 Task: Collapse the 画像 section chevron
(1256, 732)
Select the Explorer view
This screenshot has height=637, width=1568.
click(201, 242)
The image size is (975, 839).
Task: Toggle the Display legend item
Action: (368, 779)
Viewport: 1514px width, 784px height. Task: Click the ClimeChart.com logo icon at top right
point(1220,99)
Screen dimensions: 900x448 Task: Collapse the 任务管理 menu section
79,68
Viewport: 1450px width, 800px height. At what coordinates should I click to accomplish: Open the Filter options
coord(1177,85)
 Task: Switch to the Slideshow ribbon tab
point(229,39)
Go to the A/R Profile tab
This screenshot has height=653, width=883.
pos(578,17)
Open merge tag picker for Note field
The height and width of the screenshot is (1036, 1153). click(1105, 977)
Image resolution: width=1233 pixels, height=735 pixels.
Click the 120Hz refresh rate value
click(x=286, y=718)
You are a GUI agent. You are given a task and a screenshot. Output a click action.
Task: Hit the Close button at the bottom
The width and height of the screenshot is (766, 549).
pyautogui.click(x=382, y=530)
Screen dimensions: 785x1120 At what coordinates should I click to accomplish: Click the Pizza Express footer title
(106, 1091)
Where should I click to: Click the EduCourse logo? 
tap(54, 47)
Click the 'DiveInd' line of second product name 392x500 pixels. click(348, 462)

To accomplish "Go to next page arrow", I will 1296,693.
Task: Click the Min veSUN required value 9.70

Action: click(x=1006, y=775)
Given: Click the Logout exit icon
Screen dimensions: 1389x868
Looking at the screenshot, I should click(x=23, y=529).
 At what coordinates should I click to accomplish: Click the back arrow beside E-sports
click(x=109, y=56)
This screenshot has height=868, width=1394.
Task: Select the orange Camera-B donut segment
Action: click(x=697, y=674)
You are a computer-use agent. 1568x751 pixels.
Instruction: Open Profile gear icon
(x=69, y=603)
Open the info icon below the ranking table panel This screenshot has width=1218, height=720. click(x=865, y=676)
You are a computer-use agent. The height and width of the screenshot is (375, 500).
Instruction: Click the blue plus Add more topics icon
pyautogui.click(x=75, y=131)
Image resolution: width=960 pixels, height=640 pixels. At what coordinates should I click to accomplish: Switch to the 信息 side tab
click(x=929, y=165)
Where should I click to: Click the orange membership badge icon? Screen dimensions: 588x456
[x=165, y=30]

> EXERCISE REQUIREMENTS: Lay out every line of the listing above as a Markdown table with the columns Row and Line, numbering the rows in order and leaving out blank lines.

> SOLUTION TO THIS EXERCISE:
| Row | Line |
|---|---|
| 1 |  Task: Collapse the 画像 section chevron |
| 2 | (1256, 732) |
| 3 | Select the Explorer view |
| 4 | This screenshot has height=637, width=1568. |
| 5 | click(201, 242) |
| 6 | The image size is (975, 839). |
| 7 | Task: Toggle the Display legend item |
| 8 | Action: (368, 779) |
| 9 | Viewport: 1514px width, 784px height. Task: Click the ClimeChart.com logo icon at top right |
| 10 | point(1220,99) |
| 11 | Screen dimensions: 900x448 Task: Collapse the 任务管理 menu section |
| 12 | 79,68 |
| 13 | Viewport: 1450px width, 800px height. At what coordinates should I click to accomplish: Open the Filter options |
| 14 | coord(1177,85) |
| 15 |  Task: Switch to the Slideshow ribbon tab |
| 16 | point(229,39) |
| 17 | Go to the A/R Profile tab |
| 18 | This screenshot has height=653, width=883. |
| 19 | pos(578,17) |
| 20 | Open merge tag picker for Note field |
| 21 | The height and width of the screenshot is (1036, 1153). click(1105, 977) |
| 22 | Image resolution: width=1233 pixels, height=735 pixels. |
| 23 | Click the 120Hz refresh rate value |
| 24 | click(x=286, y=718) |
| 25 | You are a GUI agent. You are given a task and a screenshot. Output a click action. |
| 26 | Task: Hit the Close button at the bottom |
| 27 | The width and height of the screenshot is (766, 549). |
| 28 | pyautogui.click(x=382, y=530) |
| 29 | Screen dimensions: 785x1120 At what coordinates should I click to accomplish: Click the Pizza Express footer title |
| 30 | (106, 1091) |
| 31 | Where should I click to: Click the EduCourse logo?  |
| 32 | tap(54, 47) |
| 33 | Click the 'DiveInd' line of second product name 392x500 pixels. click(348, 462) |
| 34 | To accomplish "Go to next page arrow", I will 1296,693. |
| 35 | Task: Click the Min veSUN required value 9.70 |
| 36 | Action: click(x=1006, y=775) |
| 37 | Given: Click the Logout exit icon |
| 38 | Screen dimensions: 1389x868 |
| 39 | Looking at the screenshot, I should click(x=23, y=529). |
| 40 |  At what coordinates should I click to accomplish: Click the back arrow beside E-sports |
| 41 | click(x=109, y=56) |
| 42 | This screenshot has height=868, width=1394. |
| 43 | Task: Select the orange Camera-B donut segment |
| 44 | Action: click(x=697, y=674) |
| 45 | You are a computer-use agent. 1568x751 pixels. |
| 46 | Instruction: Open Profile gear icon |
| 47 | (x=69, y=603) |
| 48 | Open the info icon below the ranking table panel This screenshot has width=1218, height=720. click(x=865, y=676) |
| 49 | You are a computer-use agent. The height and width of the screenshot is (375, 500). |
| 50 | Instruction: Click the blue plus Add more topics icon |
| 51 | pyautogui.click(x=75, y=131) |
| 52 | Image resolution: width=960 pixels, height=640 pixels. At what coordinates should I click to accomplish: Switch to the 信息 side tab |
| 53 | click(x=929, y=165) |
| 54 | Where should I click to: Click the orange membership badge icon? Screen dimensions: 588x456 |
| 55 | [x=165, y=30] |